Sensory integration disorders are referred to as problems with the proper processing of sensations that are received by the senses in children. We can notice the first symptoms of such disorders as early as infancy.
By definition, sensory integration is the orderly organization of sensory stimuli that our body receives through sensory systems, known as receptors. The nervous system has the task of recognizing the incoming stimuli, and then interpreting them and enabling it to elicit an adequate response, called an adaptive response. Sight, hearing, touch, balance and kinaesthesia (sense of movement in space) make up the sensory system, which plays an important role in sensory integration processes.
While still in fetal life, sensory integration processes begin to develop. The vestibular, proprioceptive and tactile systems are then formed. Subsequent phases of development and refinement of all sensory systems continue for several more years after birth, usually until around the age of eight. In some, however, this development process may proceed in a disordered manner. It is estimated that the problem of sensory integration disorders affects up to 20% of children.
Sensory integration disorders – causes
What can be the reasons for the appearance of sensory integration disorders? There may be many of them. For this reason, the specialist should always conduct a detailed interview with the child’s caregivers. Abnormalities are sometimes found already at the stage of prenatal development. For this reason, it is important to know exactly the period of pregnancy and the mode of delivery.
Sensory integration disorders are often due to genetic predisposition, although not only. Of significance are the negative effects of toxic substances consumed during pregnancy (both cigarettes, alcohol, drugs and some medications can be harmful), infectious diseases of the mother or complications during childbirth.
On the other hand, after birth, later in the child’s development, the development of sensory integration disorders is also influenced by environmental factors, cultural conditions, limited interaction with peers and even frequent and long hospital stays.

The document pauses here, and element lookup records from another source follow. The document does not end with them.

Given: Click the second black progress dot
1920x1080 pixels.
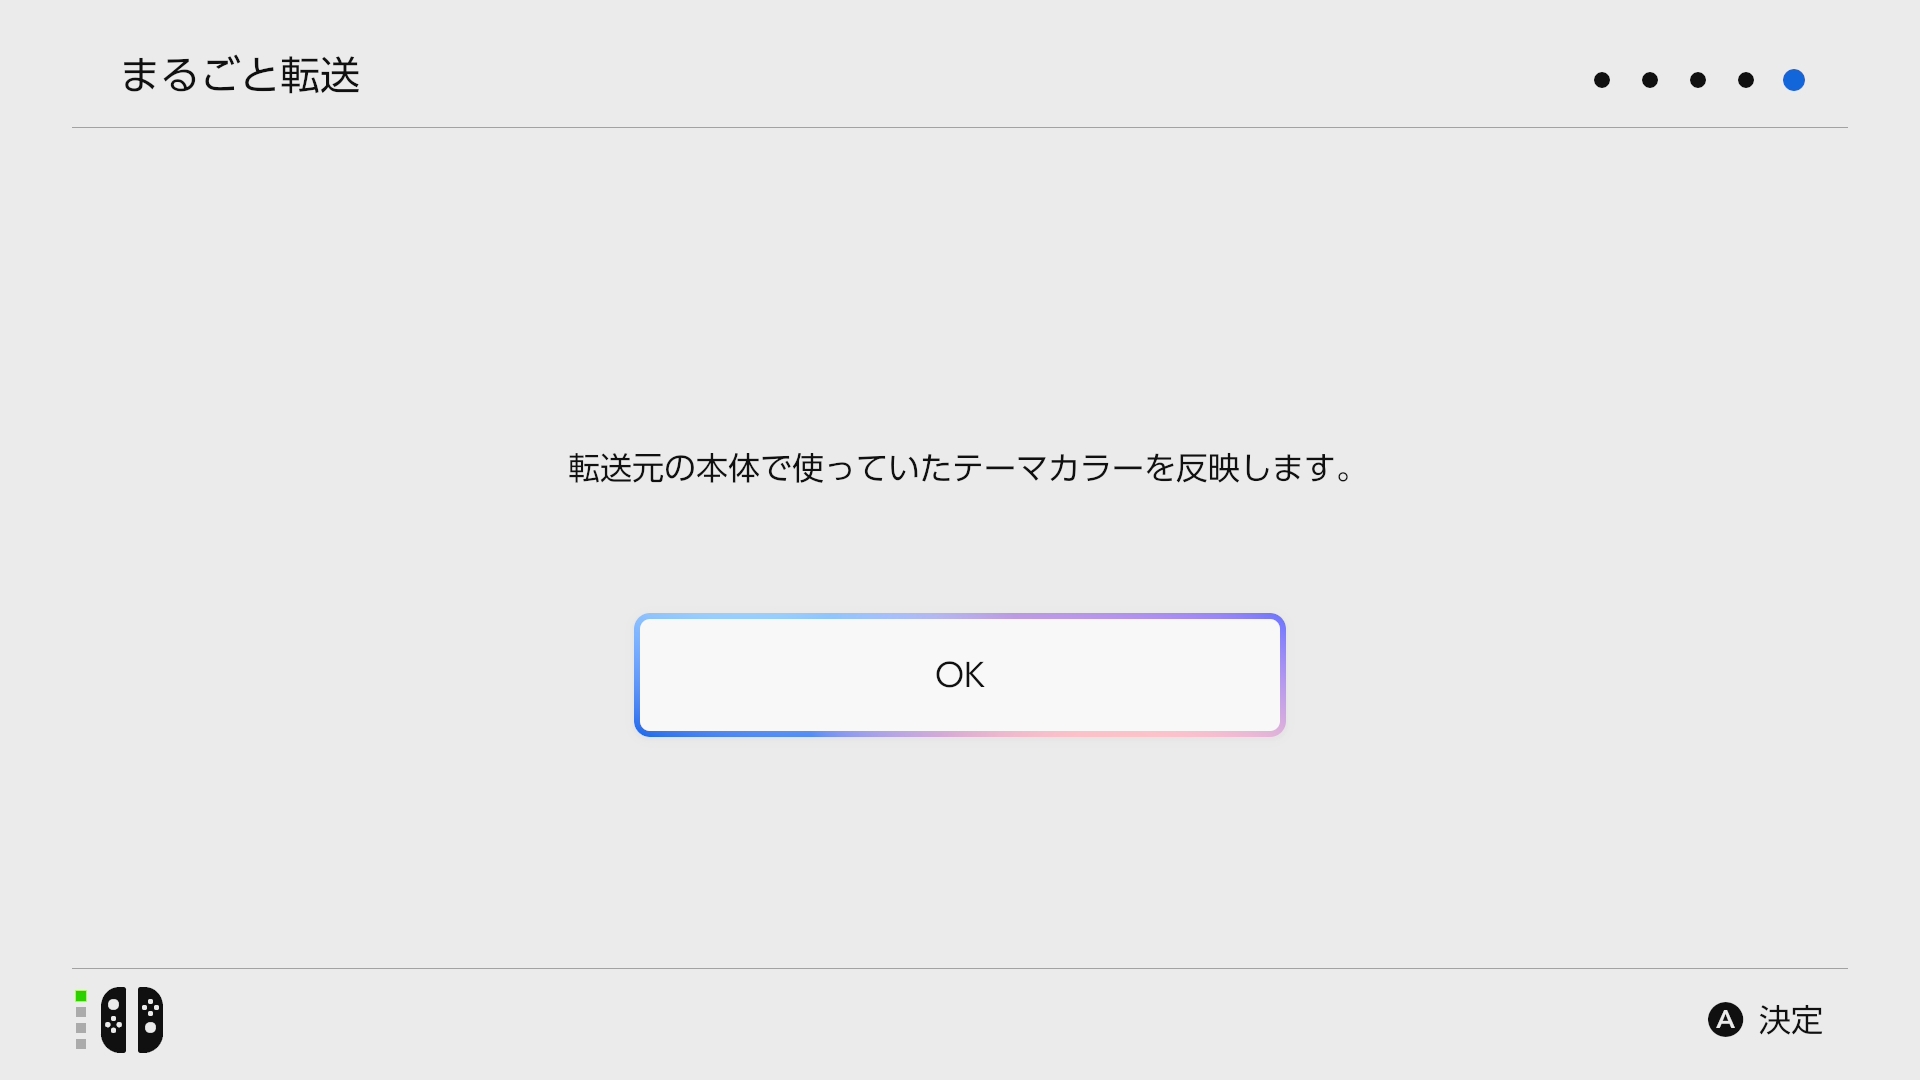Looking at the screenshot, I should pyautogui.click(x=1650, y=80).
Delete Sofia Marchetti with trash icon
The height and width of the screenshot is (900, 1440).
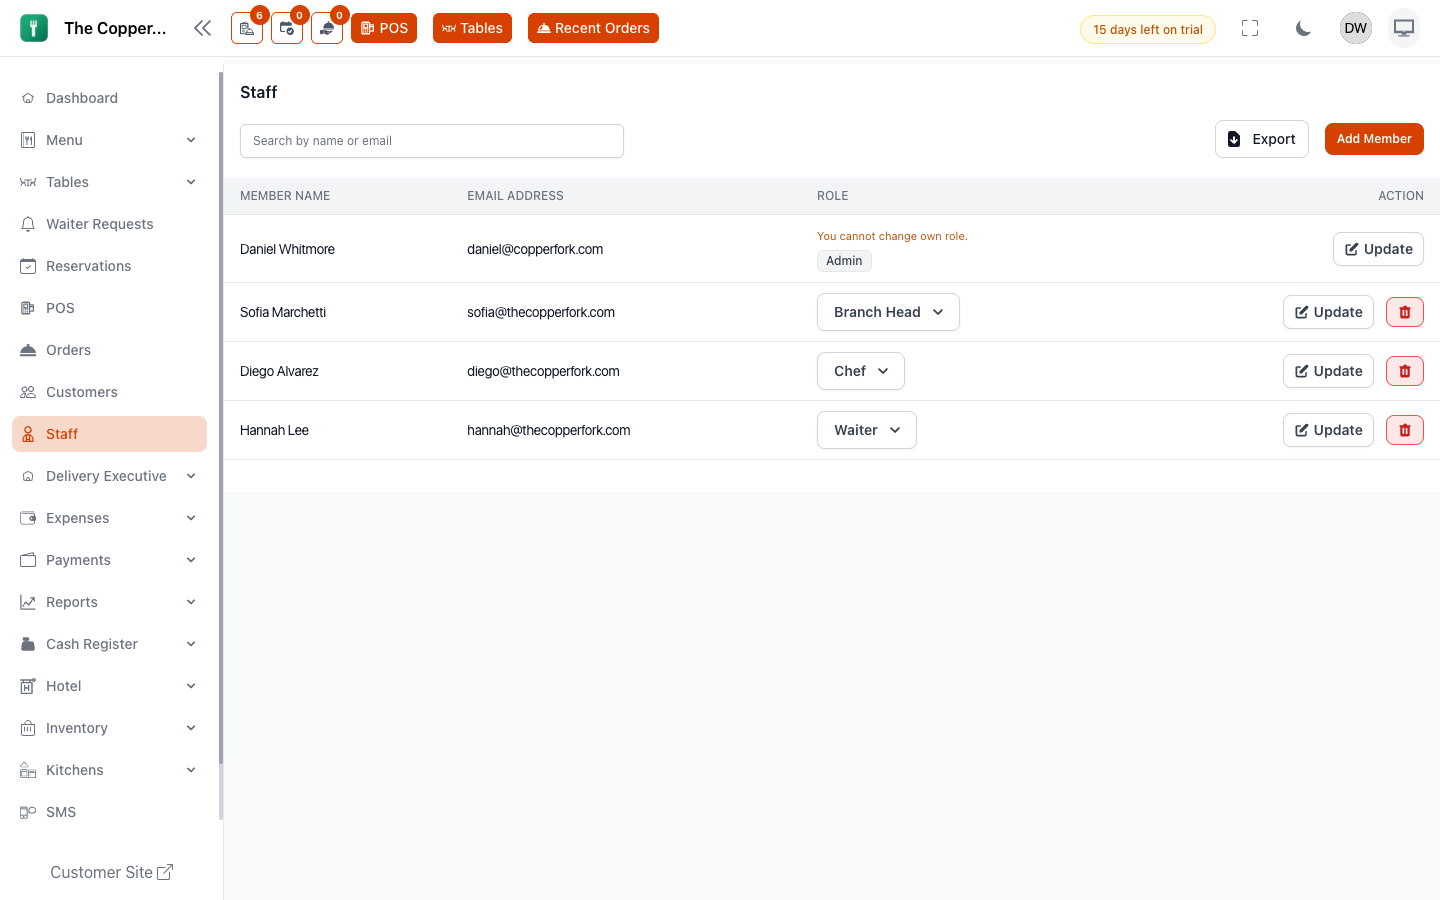coord(1405,312)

Types of sensory integration disorders
We currently distinguish between three categories of sensory disorders in children. In the area of sensory processing problems, sensory modulation, motor and sensory differentiation disorders are distinguished.
Motor disorders most often refer to problems with movement in the broadest sense. This refers to the planning of movement itself and the performance of various activities. Sensory differentiation disorders, on the other hand, manifest themselves in the situation of necessary differentiation of emerging sensory stimuli.
The main symptoms of sensory integration dysfunction
Among the most basic symptoms of sensory integration disorders are:
- impaired eye-hand coordination,
- emotional hyperactivity,
- speech disorders,
- Increased or decreased sensitivity to stimuli,
- problems with focusing and concentrating attention,
- problems with writing, drawing and reading,
- low self-esteem,
- hyperactivity or significantly reduced activity,
- Difficulties in daily, self-care activities,
- motor clumsiness,
- difficulties in distinguishing sides, sense of direction,
- impaired interaction with other children.